First of all, what is an eco-responsible website?

It is a site that is resource-efficient from its design to its operation. In the face of current environmental concerns, digital pollution is also being called into question. Indeed, for a while, it was claimed that the ecological impact of many services was reduced by dematerialising exchanges, transactions, etc. Recently, however, we have realised that if we no longer send a document on paper, for example, or if we no longer print this document, we will instead store emails on a server which represents a far from insignificant energy expenditure and pollution impact. This is just one example among many to underline the fact that the web is not left behind in the current trend, and that mentions of eco-responsible, sustainable, green sites, etc. are multiplying.

Several search engines explain how they ‘offset’ their energy consumption by sponsoring associations or sustainable actions. You will also find a number of sites that allow you to rate the eco-responsibility of your website, providing advice and some good habits to reduce your impact. The main points observed are the following

  • page complexity (i.e. the number of elements to be displayed on a page)
  • Bandwidth requirements (a high definition video requires more bandwidth than a standard block of text for example)
  • server load (i.e. the number of HTTP requests sent by the site to solicit connections to third parties, information, etc.)
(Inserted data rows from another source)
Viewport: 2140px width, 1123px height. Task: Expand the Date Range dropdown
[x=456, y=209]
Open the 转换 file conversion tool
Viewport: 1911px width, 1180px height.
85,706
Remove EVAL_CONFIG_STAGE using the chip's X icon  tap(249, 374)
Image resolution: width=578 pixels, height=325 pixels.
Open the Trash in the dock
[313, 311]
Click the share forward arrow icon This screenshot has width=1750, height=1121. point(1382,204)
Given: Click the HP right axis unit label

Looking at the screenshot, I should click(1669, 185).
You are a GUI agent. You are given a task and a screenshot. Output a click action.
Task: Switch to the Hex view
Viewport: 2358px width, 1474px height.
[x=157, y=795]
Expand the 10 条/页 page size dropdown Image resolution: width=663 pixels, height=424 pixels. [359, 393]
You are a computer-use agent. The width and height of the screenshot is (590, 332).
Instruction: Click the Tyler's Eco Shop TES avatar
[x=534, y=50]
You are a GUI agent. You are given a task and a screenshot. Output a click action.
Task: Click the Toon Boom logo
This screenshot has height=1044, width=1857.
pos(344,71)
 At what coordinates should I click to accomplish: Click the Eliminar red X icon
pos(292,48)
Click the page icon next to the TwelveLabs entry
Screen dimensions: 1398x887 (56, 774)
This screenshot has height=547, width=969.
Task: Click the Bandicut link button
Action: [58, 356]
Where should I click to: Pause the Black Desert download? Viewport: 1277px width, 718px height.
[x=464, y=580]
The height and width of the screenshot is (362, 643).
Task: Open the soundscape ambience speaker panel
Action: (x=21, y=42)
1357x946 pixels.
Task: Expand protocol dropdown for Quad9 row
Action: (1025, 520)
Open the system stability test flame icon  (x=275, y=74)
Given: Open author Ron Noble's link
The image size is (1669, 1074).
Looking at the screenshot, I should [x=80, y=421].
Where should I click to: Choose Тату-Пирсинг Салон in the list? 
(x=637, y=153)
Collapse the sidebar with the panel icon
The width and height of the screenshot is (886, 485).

Is it possible to have a full eco-responsible site?

Not really. Despite what you may read here and there, the web currently consumes energy, both for the manufacture of the devices that allow access to it (smartphones, computers, tablets, etc.) and for the storage and transfer of the data that make it interesting (cables, servers to be designed and then cooled, etc.). Let’s not even talk about the end of life of all these materials and the waste production that this causes – that’s another subject.

Being aware of this is important. But it is already a good thing and with this in mind, action is possible. While it is a lie to claim to produce a “green” website, it is indeed possible to reduce its energy consumption – and thus make it more energy and environmentally friendly.

A first and not least important step is to work on the accessibility of its pages. Having a standardised and good-sized typography, simple elements with little interaction, strong colour contrasts, etc., are key elements to make a website accessible. The good news is that these are also positive points for reducing consumption.
Limiting the number of plugins, reducing the weight of images, not multiplying useless elements and superfluous developments, emptying your caches, are also important elements – and which, beyond the “ecological” aspect of your site, will quite simply improve its performance (accelerated page loading speed, for example) and readability.
Remember that any digital action is polluting (sending an email, making a LinkedIn post or entering a search in an engine). So, when setting up your strategy, focus on quality rather than quantity. If you’ve already read this somewhere, it’s because it’s also the basis for effective communication.

We would like to stress one point: it is only about reducing, not greening, a practice that does not know how to be green – at least at the time of writing this article. Finally, note that all the advice on reducing the impact of your site is also advice on improving the quality of your architecture, your campaigns, the performance of your pages and the relevance of your tools.

A number of web professionals are trying initiatives to develop more “responsible” sites, hosting sites on less energy consuming machines, etc. At Spade, we work to develop efficient and effective tools for you, we make accessible websites, which we want to be sustainable, without unnecessary frills. As an agency, we see ourselves as prescribers of these good practices, we want to continue to strive for an ideal website. We are doing our best, and have for example recently joined the professional ambassadors of responsible digital, by signing the Charter of Responsible Digital. It’s a signature on a piece of paper, of course, but it’s a step we wanted to take to motivate us to continue in this direction!